René Kircher, der dem Stabsbereich Politik des Spitzenverbandes der gesetzlichen Krankenkassen angehört, führte einleitend die Grundproblematik aus, im Jahr 2060 würden ein Drittel der Bevölkerung über 65 Jahre alt sein und damit steige auch stetig der Bedarf an Pflege und Betreuung. Auch der Leistungskatalog innerhalb der Pflege hat sich in den letzten Jahren erweitert, so erhalten heute mehr Menschen als früher Leistungen von den Pflegekassen.
Die Prämisse liege also darin, den Pflegeberuf attraktiver zu gestalten. Es sei in dem Kontext verwunderlich, dass für die Ausbildung zum/zur AltenpflegerIn in einigen Bundesländern noch Schulgeld bezahlt werden müsse. Denn obwohl die Zahl der Auszubildenden um 9 % in den letzten Jahren auf 68.000 gestiegen ist, reiche die Anzahl nicht aus, um den Bedarf zu decken.
Auch bei den bereits ausgebildeten Pflegekräften zeigte Kircher eine Baustelle im Pflegesystem auf: die Bezahlung. Die AltenpflegerInnen würden so bis zu 18 % weniger verdienen als ihre Kollegen/Kolleginnen in der Krankenpflege. Auch ein starkes Ost-West-Gefälle sei nachweisbar. Die Folgen seien bereits jetzt 35.000 fehlende Pflegekräfte im Bereich der Altenpflege, eine immer stärker steigende Vakanzzeit, in der offene Stellen nicht besetzt werden können (2017: 171 Tage in der Altenpflege), sowie, durch die beruflichen Umstände, eine niedrige Verweildauer im Beruf. Während nach 10 Jahren im Beruf 70 % der KrankenpflegerInnen noch im Beruf verbleiben würden, seien es bei den PflegehelferInnen nur 33 % und bei AltenpflegerInnen 50 %. Gründe seien hier das Arbeitsumfeld, die Arbeitsbelastung, mangelnde Aufstiegsmöglichkeiten und nicht zuletzt die Löhne.

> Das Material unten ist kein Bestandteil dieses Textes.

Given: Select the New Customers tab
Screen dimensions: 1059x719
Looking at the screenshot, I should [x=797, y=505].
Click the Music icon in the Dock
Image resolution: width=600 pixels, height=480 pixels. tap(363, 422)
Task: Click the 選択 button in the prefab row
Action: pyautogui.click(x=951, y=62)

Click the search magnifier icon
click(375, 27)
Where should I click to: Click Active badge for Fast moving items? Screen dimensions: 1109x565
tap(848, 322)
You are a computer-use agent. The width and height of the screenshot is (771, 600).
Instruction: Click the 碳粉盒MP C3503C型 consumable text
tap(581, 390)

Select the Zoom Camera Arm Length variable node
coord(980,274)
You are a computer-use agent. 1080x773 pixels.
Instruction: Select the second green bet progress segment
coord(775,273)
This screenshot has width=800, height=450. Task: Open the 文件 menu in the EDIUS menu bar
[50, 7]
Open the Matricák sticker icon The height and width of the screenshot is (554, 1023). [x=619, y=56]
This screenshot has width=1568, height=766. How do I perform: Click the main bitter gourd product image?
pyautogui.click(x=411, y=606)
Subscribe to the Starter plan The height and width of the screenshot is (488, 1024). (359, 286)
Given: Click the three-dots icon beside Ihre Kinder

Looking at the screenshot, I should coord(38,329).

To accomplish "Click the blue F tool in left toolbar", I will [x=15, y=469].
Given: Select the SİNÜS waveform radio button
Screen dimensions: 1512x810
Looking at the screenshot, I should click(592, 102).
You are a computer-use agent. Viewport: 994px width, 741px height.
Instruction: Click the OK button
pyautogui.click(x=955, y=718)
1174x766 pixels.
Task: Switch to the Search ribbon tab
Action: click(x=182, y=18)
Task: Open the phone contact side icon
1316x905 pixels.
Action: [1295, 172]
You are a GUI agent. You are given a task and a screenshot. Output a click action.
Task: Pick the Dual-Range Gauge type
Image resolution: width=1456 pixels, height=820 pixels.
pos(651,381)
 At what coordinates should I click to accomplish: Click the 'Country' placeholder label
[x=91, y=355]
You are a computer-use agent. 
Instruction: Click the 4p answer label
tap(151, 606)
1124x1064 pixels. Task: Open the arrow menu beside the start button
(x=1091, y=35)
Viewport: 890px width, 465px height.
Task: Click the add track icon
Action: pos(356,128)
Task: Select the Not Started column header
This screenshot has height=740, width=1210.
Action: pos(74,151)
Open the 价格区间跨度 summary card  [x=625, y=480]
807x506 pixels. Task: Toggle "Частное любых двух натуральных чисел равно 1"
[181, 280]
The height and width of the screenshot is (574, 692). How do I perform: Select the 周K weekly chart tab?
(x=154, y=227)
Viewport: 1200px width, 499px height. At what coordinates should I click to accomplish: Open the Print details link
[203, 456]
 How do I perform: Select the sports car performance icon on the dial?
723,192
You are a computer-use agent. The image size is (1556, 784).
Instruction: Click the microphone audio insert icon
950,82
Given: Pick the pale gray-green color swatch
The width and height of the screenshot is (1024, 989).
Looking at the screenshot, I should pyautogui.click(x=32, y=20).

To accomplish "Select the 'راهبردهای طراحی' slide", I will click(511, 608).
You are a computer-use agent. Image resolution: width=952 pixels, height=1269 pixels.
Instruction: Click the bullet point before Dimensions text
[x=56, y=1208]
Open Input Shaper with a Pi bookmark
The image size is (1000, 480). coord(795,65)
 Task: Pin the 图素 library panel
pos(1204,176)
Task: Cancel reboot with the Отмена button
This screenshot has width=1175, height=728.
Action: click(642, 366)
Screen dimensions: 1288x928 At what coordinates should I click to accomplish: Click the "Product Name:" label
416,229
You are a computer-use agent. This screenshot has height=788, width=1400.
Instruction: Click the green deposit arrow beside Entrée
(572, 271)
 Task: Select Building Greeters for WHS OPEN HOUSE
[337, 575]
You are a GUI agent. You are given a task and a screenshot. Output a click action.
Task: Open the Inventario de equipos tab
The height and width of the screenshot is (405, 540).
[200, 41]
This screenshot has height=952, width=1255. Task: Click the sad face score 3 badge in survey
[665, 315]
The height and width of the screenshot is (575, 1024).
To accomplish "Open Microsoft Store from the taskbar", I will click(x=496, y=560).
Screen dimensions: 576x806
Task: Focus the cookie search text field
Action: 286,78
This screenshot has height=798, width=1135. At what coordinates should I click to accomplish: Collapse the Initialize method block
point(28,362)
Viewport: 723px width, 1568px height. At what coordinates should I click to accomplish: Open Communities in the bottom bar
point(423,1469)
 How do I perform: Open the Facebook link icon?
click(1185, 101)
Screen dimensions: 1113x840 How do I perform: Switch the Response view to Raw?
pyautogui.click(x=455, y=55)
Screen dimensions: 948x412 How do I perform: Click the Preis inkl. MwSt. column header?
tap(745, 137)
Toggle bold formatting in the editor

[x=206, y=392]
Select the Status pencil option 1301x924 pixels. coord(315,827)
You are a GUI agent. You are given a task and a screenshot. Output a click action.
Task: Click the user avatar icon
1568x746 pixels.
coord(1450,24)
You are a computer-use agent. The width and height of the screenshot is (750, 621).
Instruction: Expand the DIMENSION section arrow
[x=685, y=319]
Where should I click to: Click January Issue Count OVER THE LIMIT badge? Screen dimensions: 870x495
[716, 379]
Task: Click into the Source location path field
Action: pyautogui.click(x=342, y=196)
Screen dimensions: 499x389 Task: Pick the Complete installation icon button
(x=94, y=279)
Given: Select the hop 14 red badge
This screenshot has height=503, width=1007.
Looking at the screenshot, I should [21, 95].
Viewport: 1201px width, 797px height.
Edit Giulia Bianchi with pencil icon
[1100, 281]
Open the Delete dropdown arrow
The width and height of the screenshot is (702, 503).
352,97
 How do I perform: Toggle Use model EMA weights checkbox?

René Kircher wandte sich nachfolgend der politischen Dimension zu. Die Pflege sei in der Vergangenheit stets ein Dauerbrenner gewesen, erst in den vergangenen Jahren drehte sich die Diskussion jedoch fast ausschließlich um den Fachkräftemangel in der Pflege. Spätestens seit dem medienwirksamen Auftritt von Alexander Jorde im Bundestagswahlkampf 2017 sei das Thema Fachkräftemangel in der Pflege der Öffentlichkeit vor Augen geführt worden.
Bereits von Dr. Steineke angeführt, sehe der Koalitionsvertrag 8.000 neue Fachkraftstellen in den Pflegeeinrichtungen vor. Dies sei ein guter Anfang, allerdings wies René Kircher darauf hin, dass dies nur 0,6 Stellen pro Pflegeeinrichtung bedeute, Kosten in Höhe von 400 Millionen Euro auf die öffentlichen Kassen zukommen würden und dass es schwierig werde, genug Menschen für die geschaffenen Stellen gewinnen zu können. Im Rahmen einer „Aktion Pflege“ gehe es im Anschluss darum, eine Ausbildungsoffensive zu starten, Anreize für eine bessere Rückkehr von Teil- in Vollzeit zu schaffen und eine bessere Gesundheitsvorsorge für die Beschäftigten sowie eine Weiterqualifizierung von PflegehelferInnen zu Pflegefachkräften zu etablieren. Bereits in der vergangenen Legislaturperiode sei deshalb eine einheitliche Ausbildung für alle Pflegeberufe auf den Weg gebracht worden. Einzig bei einem einheitlichen Tarifvertrag für alle Pflegekräfte sah Kircher Probleme, die Politik könne hier nur die Position eines Vermittlers übernehmen.
Als Fazit kam René Kircher zu dem Resümee, dass die Verbesserung der Pflege ein lang andauernder Prozess sei, der nur als stimmiges Konzept zwischen professioneller Pflege und pflegender Angehöriger erfolgreich zu bewältigen sei, inklusive dem Einbezug aller relevanter Akteure. Klar sei jedoch auch: Die Verbesserungen würden in jedem Fall Geld kosten.